Un gran ejemplo es su segundo largometraje, Ali Zaoua, príncipe de Casablanca. La historia se articula en torno a una pandilla de chavales que viven en las calles de dicha ciudad marroquí. Un grupo más familiar por amistad que por consanguineidad, formado por cuatro niños menores cuyo líder natural es Ali, un príncipe de la calle, envidiado por sus enemigos y admirado por sus tres compañeros; además de un viejo marinero junto al que quiere surcar el océano en su barco. Durante la tumultuosa lucha entre la pandilla y otra banda callejera, una pedrada termina con la vida de Ali. A partir del accidente mortal, la cámara elimina al supuesto protagonista del título, repartiendo el interés entre los tres amigos supervivientes. Kwita, Omar y Boubker, que quieren devolver la dignidad a su amigo desaparecido, Ali. Buscan dinero vendiendo collares de conchas hechos con sus manos; también, cigarrillos o dulces a los conductores en las paradas de los semáforos. Mientras, van componiendo las piezas del rompecabezas que supone Ali para ellos, mediante el encuentro con la madre de la que huyó siendo niño. Un espíritu fraternal que los mantiene juntos con el deseo de dar un entierro religioso y digno al fallecido.

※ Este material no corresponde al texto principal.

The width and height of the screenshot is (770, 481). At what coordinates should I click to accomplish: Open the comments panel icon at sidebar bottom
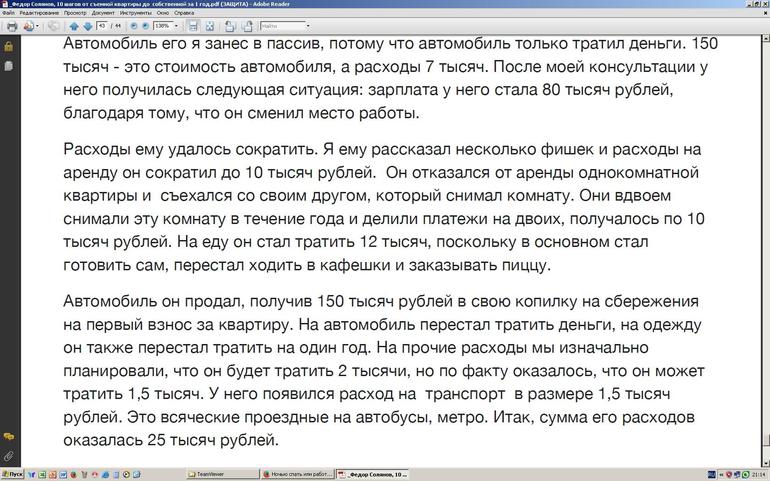(x=8, y=437)
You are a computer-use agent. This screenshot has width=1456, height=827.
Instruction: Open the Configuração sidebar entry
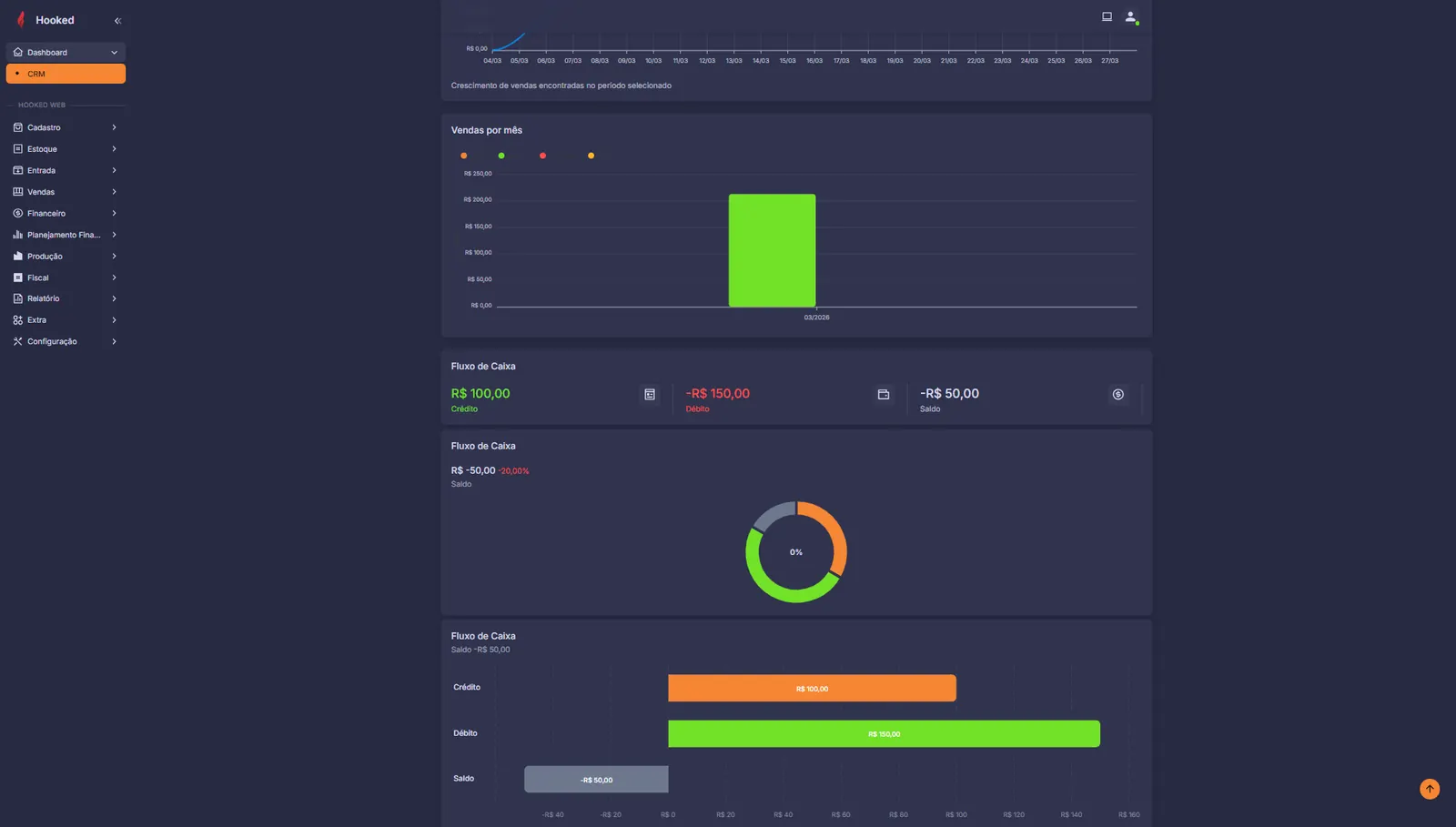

Por una parte el director y coguionista recoge la herencia literaria de Charles Dickens, con ese cosmos de adolescentes que viven en la calle, así como la de la picaresca española. Sin idealismos porque esnifan pegamento, usan tretas para poder sobrevivir y funcionan por sus códigos o rencores. También conecta con Susan E. Hinton, captando ecos de Rebeldes y La ley de la calle, las adaptaciones de dos novelas de la escritora hechas por Francis Ford Coppola en los años ochenta. Dialoga con la mitología de los amigos, las trampas de la vida y los peligros de los suburbios. Logra secuencias terribles tratadas fuera de campo, como la supuesta violación a Omar en el autobús abandonado. Usa los planos aéreos de dos torres gemelas en Casablanca que simbolizan la unión de los amigos. Se anticipa varios años al Dogville de Lars Von Trier, cuando Omar le reprocha a Kwita que haya hecho sus necesidades en la cocina; entonces la cámara muestra desde un picado en aplomo que hay marcas de tiza separando el suelo del dique sobre el que duermen y viven a diario, un detalle fugaz que da muestras de los pensamientos de los chicos. También se anticipa a Tarantino, en el uso de los ensueños de Kwita mediante secuencias de animación, entre el colocón del pegamento y el enamoramiento que siente por una estudiante en un colegio.
Ali Zaoua, príncipe de Casablanca merece la pena sobre todo por ser una película de vocación atemporal, aunque su acción transcurra en el año 2000, durante el que fue rodada. Por entrar en esa categoría de películas de carácter juvenil que trascienden su etiqueta y se sitúan en el cine con mayúsculas. En el camino de Los olvidados, El pequeño fugitivo, Los contrabandistas de Moonfleet, Viento en las velas, La costa de los mosquitos o Un lugar en ninguna parte. Un film que ahora, sin censura pero con la corrección y acoso de redes sociales, crearía problemas a sus responsables por la visión directa a la marginación infantil sin edulcorarla, así como un punto de vista respetuoso hacia los personajes, aunque sin santificarlos. La sugerencia de los sucesos antes que la evidencia en una puesta en escena que consigue llegar a la misma mitología cotidiana que lograban sus antecesoras. Una película maldita que tarda ya, en ser recuperada por plataformas, canales de televisión y resultaría perfecta para el debate social.